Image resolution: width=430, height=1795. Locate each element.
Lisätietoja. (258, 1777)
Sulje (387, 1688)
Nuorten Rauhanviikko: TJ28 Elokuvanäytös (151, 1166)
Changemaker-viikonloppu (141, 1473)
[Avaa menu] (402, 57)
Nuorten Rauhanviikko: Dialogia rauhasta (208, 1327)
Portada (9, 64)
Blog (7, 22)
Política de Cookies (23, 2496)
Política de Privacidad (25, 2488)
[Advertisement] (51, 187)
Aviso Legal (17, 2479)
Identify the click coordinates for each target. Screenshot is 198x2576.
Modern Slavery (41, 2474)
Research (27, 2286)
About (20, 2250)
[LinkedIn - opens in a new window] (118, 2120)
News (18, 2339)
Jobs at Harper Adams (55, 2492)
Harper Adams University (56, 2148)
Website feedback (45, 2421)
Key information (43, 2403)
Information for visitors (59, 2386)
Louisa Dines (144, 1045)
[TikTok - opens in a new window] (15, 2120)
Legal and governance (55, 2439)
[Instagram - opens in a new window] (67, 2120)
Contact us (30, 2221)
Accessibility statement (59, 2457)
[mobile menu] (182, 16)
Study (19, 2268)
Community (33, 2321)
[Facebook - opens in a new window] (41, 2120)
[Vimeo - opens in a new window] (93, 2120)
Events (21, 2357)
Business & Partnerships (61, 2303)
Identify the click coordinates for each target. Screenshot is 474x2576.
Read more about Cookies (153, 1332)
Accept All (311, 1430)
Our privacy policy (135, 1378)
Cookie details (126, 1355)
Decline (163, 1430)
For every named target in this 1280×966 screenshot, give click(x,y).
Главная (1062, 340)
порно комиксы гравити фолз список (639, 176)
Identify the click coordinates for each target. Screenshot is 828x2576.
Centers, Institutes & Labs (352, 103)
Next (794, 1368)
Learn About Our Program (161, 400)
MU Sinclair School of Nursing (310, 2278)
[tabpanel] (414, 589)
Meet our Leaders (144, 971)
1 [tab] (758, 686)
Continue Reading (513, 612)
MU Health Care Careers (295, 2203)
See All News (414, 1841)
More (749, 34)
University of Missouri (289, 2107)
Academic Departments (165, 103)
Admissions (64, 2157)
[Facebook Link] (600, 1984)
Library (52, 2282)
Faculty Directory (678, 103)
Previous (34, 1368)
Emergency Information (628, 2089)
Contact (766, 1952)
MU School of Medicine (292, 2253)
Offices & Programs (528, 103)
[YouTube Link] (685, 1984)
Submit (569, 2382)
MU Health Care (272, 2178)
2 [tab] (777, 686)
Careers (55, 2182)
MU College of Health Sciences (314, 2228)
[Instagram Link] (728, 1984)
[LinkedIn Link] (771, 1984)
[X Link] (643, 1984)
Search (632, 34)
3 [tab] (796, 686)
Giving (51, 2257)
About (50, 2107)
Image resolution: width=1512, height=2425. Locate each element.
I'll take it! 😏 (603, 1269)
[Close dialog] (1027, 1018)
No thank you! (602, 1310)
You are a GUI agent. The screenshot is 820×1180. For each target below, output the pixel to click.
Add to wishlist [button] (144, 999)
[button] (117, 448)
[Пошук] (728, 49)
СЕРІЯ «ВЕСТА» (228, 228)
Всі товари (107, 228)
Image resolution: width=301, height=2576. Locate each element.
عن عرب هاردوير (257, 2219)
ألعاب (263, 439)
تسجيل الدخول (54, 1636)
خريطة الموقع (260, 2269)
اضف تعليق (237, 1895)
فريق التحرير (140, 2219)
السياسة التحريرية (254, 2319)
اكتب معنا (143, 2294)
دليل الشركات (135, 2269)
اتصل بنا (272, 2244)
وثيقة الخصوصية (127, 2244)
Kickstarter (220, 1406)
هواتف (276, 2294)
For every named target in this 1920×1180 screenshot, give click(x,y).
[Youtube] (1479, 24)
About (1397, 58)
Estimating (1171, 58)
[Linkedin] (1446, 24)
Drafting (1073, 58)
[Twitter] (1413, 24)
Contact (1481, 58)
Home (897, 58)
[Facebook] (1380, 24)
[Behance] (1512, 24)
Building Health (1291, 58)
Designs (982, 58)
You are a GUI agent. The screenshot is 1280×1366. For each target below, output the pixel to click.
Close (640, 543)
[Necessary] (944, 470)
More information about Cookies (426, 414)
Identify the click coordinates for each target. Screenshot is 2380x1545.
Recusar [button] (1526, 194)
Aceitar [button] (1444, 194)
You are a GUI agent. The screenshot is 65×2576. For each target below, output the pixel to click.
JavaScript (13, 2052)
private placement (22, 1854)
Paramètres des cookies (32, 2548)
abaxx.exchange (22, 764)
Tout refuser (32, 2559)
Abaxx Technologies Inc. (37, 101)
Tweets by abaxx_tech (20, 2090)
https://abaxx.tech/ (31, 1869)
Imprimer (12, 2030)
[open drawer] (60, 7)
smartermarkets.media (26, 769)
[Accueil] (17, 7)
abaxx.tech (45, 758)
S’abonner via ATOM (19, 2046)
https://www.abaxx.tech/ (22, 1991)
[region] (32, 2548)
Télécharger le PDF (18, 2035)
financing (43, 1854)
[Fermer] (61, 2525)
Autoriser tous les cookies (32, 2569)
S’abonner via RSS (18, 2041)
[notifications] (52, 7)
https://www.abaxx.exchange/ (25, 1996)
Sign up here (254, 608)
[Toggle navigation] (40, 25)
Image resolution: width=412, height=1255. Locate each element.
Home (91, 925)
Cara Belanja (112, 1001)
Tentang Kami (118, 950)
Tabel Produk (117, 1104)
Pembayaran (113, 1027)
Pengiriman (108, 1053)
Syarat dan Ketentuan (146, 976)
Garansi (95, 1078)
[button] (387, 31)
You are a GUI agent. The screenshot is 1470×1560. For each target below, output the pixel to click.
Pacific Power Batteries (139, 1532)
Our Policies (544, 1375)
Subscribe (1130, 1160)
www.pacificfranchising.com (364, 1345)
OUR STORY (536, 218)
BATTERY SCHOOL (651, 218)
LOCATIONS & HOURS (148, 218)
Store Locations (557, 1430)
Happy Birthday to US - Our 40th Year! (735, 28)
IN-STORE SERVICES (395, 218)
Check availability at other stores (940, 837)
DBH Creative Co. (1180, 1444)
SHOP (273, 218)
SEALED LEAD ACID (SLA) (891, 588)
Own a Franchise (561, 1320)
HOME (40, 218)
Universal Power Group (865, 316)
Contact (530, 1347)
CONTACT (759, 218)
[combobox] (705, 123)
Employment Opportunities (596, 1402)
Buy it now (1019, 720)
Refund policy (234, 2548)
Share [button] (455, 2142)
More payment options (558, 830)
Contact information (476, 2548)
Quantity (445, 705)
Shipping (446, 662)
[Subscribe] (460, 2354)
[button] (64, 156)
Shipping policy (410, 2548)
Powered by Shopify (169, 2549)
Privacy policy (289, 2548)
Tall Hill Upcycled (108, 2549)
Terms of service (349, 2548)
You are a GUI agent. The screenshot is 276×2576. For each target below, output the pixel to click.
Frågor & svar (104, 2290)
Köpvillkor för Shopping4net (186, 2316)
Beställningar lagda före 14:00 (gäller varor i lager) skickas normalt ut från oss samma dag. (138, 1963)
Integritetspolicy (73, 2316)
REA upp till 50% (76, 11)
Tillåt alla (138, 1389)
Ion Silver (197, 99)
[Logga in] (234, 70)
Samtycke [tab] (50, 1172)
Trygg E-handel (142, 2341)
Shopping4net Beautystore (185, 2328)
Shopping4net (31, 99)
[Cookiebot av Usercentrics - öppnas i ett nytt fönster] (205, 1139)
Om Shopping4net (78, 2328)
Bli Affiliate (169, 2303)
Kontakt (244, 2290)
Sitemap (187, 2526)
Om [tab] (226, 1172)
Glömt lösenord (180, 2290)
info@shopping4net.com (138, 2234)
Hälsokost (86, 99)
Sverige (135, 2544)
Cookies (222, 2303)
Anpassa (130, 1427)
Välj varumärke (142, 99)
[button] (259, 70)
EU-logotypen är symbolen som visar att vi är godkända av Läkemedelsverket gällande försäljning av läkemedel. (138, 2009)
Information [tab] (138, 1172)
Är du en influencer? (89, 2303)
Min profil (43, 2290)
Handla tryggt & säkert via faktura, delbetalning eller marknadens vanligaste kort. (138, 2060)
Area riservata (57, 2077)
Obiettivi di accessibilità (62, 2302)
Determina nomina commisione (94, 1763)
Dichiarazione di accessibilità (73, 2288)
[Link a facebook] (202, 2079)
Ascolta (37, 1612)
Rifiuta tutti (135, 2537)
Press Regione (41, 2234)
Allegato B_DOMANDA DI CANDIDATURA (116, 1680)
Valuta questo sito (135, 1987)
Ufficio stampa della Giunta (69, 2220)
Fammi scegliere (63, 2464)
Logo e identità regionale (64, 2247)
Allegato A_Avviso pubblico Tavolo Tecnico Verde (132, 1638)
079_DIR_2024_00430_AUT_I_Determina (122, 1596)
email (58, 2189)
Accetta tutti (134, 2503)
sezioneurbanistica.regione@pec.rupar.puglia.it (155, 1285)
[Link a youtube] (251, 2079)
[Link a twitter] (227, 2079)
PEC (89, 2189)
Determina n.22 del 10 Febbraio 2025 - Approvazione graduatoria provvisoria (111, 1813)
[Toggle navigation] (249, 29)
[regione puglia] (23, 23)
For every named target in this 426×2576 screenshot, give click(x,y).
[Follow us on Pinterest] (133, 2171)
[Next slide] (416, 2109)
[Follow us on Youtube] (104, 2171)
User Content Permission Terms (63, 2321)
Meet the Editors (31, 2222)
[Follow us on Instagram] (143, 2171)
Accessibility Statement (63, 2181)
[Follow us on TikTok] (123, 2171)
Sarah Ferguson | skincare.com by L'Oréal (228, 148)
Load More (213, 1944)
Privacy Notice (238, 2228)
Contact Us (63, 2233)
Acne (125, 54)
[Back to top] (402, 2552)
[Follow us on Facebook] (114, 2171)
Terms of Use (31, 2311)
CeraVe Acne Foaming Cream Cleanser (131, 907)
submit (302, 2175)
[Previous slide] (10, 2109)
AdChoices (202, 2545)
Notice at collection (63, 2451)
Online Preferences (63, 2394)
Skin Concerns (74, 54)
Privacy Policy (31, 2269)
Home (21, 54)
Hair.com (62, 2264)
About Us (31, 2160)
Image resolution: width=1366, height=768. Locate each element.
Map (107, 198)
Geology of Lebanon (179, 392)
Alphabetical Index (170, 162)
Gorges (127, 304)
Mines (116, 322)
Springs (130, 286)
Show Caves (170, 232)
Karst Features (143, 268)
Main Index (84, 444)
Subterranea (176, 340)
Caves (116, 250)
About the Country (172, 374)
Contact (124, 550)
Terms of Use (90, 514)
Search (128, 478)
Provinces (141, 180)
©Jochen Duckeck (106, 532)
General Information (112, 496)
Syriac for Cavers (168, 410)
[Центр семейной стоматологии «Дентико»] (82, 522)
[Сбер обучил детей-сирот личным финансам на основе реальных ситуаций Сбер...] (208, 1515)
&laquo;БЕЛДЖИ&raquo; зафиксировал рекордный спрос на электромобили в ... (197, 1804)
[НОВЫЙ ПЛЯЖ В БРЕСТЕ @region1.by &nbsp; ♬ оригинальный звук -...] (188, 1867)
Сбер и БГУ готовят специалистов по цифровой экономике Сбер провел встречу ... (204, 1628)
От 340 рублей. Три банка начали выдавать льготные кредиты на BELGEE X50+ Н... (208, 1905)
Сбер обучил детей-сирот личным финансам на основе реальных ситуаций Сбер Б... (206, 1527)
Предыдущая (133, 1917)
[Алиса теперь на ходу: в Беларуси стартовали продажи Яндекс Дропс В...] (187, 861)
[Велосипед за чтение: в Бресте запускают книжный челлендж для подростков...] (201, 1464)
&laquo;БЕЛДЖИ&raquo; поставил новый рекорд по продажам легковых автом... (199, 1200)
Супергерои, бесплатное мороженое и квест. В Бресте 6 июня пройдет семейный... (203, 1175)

--- Your objective ---
Starting at the line above that contains "Accessibility statement (59, 2457)", write out each line exactly until the line that contains "Our privacy policy (135, 1378)" has been written, and stop there.

--- Response for this exercise ---
Accessibility statement (59, 2457)
[mobile menu] (182, 16)
Study (19, 2268)
Community (33, 2321)
[Facebook - opens in a new window] (41, 2120)
[Vimeo - opens in a new window] (93, 2120)
Events (21, 2357)
Business & Partnerships (61, 2303)
Identify the click coordinates for each target. Screenshot is 474x2576.
Read more about Cookies (153, 1332)
Accept All (311, 1430)
Our privacy policy (135, 1378)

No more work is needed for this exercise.